Moulton J S, Blebea J S, Dunco D M, Braley S E, Bisset G S, Emery K H
Department of Radiology, University of Cincinnati Medical Center, OH 45267-0742, USA.
AJR Am J Roentgenol. 1995 May;164(5):1191-9. doi: 10.2214/ajr.164.5.7717231.
The purpose of this study was to evaluate the efficacy of MR imaging in predicting the pathologic diagnosis of soft-tissue masses, both neoplastic and nonneoplastic, and in distinguishing benign from malignant lesions.
The imaging features of 225 soft-tissue tumors (179 benign, 46 malignant) in 222 patients were analyzed. Univariate analysis of multiple individual imaging features was done, along with stepwise logistic regression analysis of combinations of imaging features, to determine how useful these are for predicting malignancy or benignity. A subjective (group consensus) analysis of each case was done prospectively, and each tumor was placed into one of three diagnostic categories: (1) benign, diagnostic of a specific entity; (2) nonspecific, most likely benign; or (3) nonspecific, most likely malignant. Results were compared with the final diagnosis established by pathologic examination (n = 184) or imaging/clinical data (n = 41).

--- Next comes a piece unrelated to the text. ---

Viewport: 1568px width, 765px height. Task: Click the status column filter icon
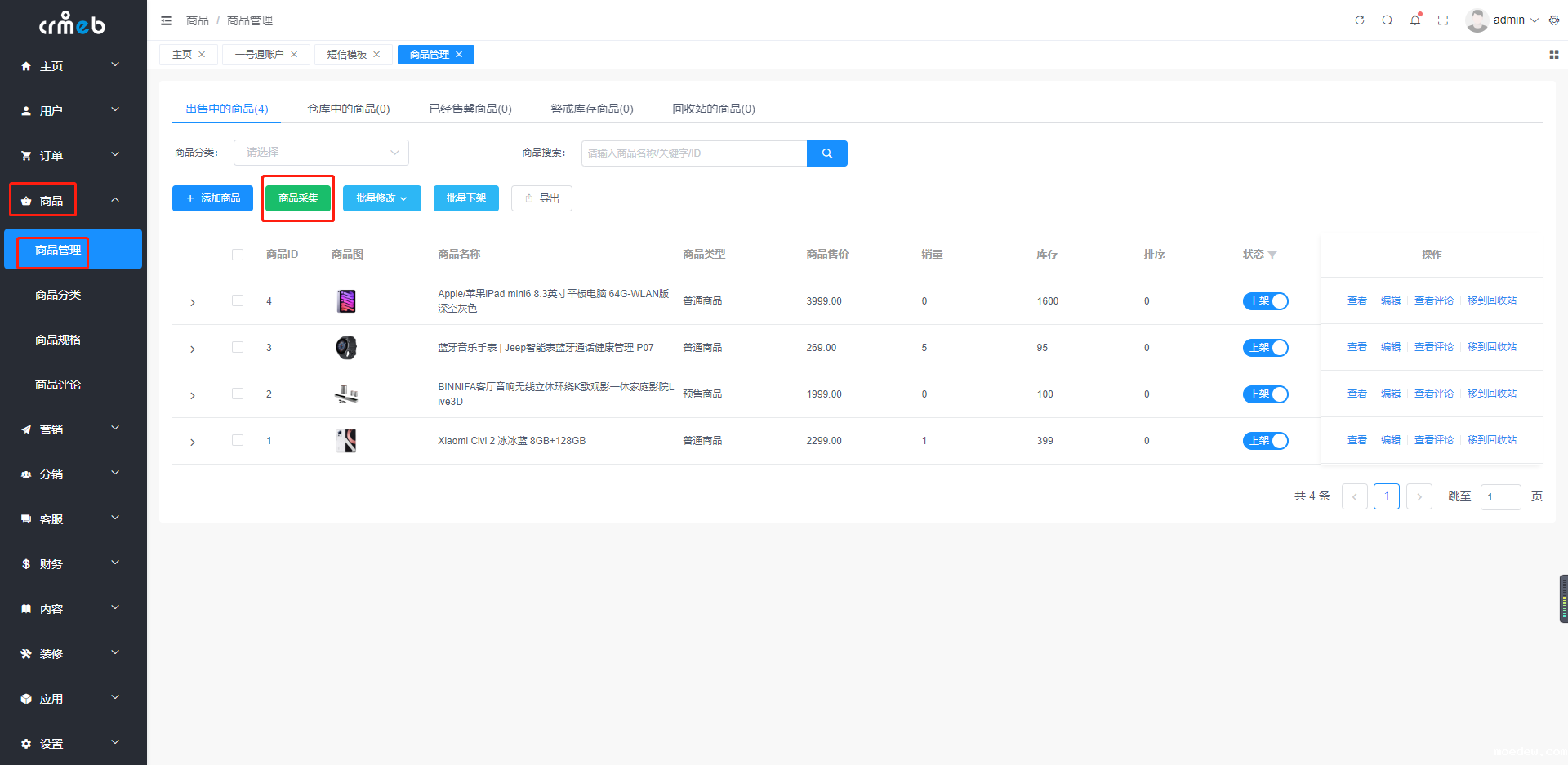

By quantitative analysis, no single imaging feature or combination of features could reliably be used to distinguish benign from malignant lesions. For the subjective analysis, a correct and specific benign diagnosis could be made on the basis of MR imaging findings in 100 (44%) of the 225 tumors. For the entire cohort, the sensitivity was 78%, the specificity was 89%, the positive predictive value was 65%, and the negative predictive value was 94% for a malignant diagnosis. When the diagnostic benign tumors were excluded, the specificity and negative predictive value decreased to 76% and 86%, respectively, whereas the sensitivity and positive predictive value remained the same.

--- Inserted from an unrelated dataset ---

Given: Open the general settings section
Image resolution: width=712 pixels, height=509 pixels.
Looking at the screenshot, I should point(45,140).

Many benign soft-tissue masses can be correctly and confidently diagnosed with MR imaging. The prevalence of benign lesions among soft-tissue masses accounts for the relatively high specificity and negative predictive value that can be achieved with MR imaging for tissue characterization. However, the accuracy of MR imaging declines when these characteristic benign tumors are excluded from analysis. A significant percentage of malignant lesions may appear deceptively "benign" with the currently used criteria. For lesions whose imaging appearance is nonspecific, MR imaging is not reliable for distinguishing benign from malignant tumors, and these lesions warrant biopsy in most cases.
本研究的目的是评估磁共振成像(MR成像)在预测软组织肿块(包括肿瘤性和非肿瘤性)的病理诊断以及区分良性和恶性病变方面的效能。

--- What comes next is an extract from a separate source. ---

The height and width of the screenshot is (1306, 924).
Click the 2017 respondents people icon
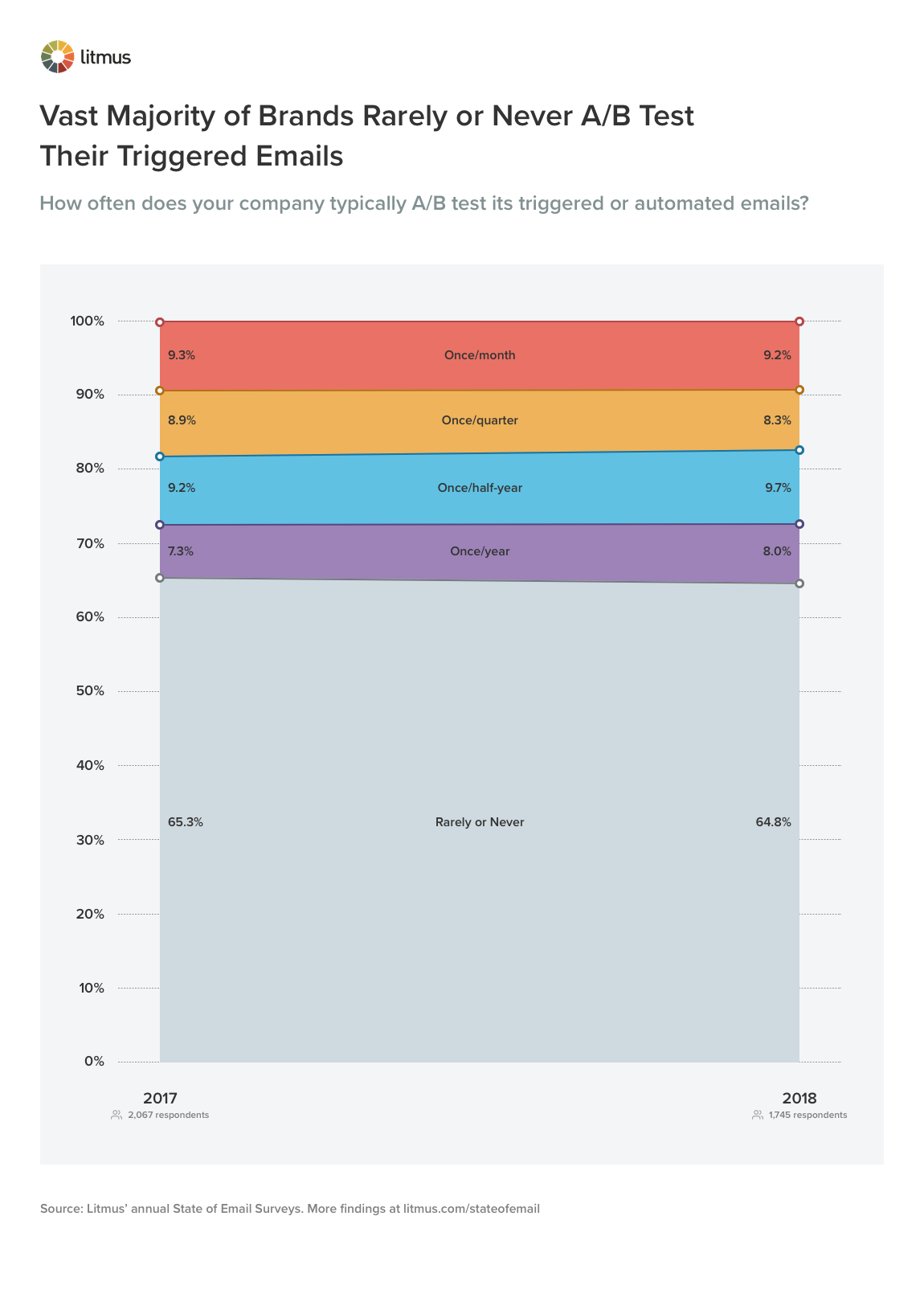[x=117, y=1115]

分析了222例患者的225个软组织肿瘤(179个良性,46个恶性)的影像特征。对多个个体影像特征进行单因素分析,并对影像特征组合进行逐步逻辑回归分析,以确定这些特征在预测恶性或良性方面的有用性。对每个病例进行前瞻性主观(小组共识)分析,每个肿瘤被归入三个诊断类别之一:(1)良性,诊断为特定实体;(2)非特异性,很可能是良性;或(3)非特异性,很可能是恶性。将结果与通过病理检查确定的最终诊断(n = 184)或影像/临床数据(n = 41)进行比较。
通过定量分析,没有单一的影像特征或特征组合能够可靠地用于区分良性和恶性病变。对于主观分析,在225个肿瘤中的100个(44%)中,可根据MR成像结果做出正确且特异的良性诊断。对于整个队列,恶性诊断的敏感性为78%,特异性为89%,阳性预测值为65%,阴性预测值为94%。当排除诊断为良性的肿瘤时,特异性和阴性预测值分别降至76%和86%,而敏感性和阳性预测值保持不变。
许多良性软组织肿块可以通过MR成像正确且自信地诊断。软组织肿块中良性病变的患病率导致MR成像在组织特征描述方面可实现相对较高的特异性和阴性预测值。然而,当从分析中排除这些特征性良性肿瘤时,MR成像的准确性会下降。相当一部分恶性病变按照目前使用的标准可能看似“良性”。对于影像表现非特异性的病变,MR成像在区分良性和恶性肿瘤方面不可靠,在大多数情况下这些病变需要活检。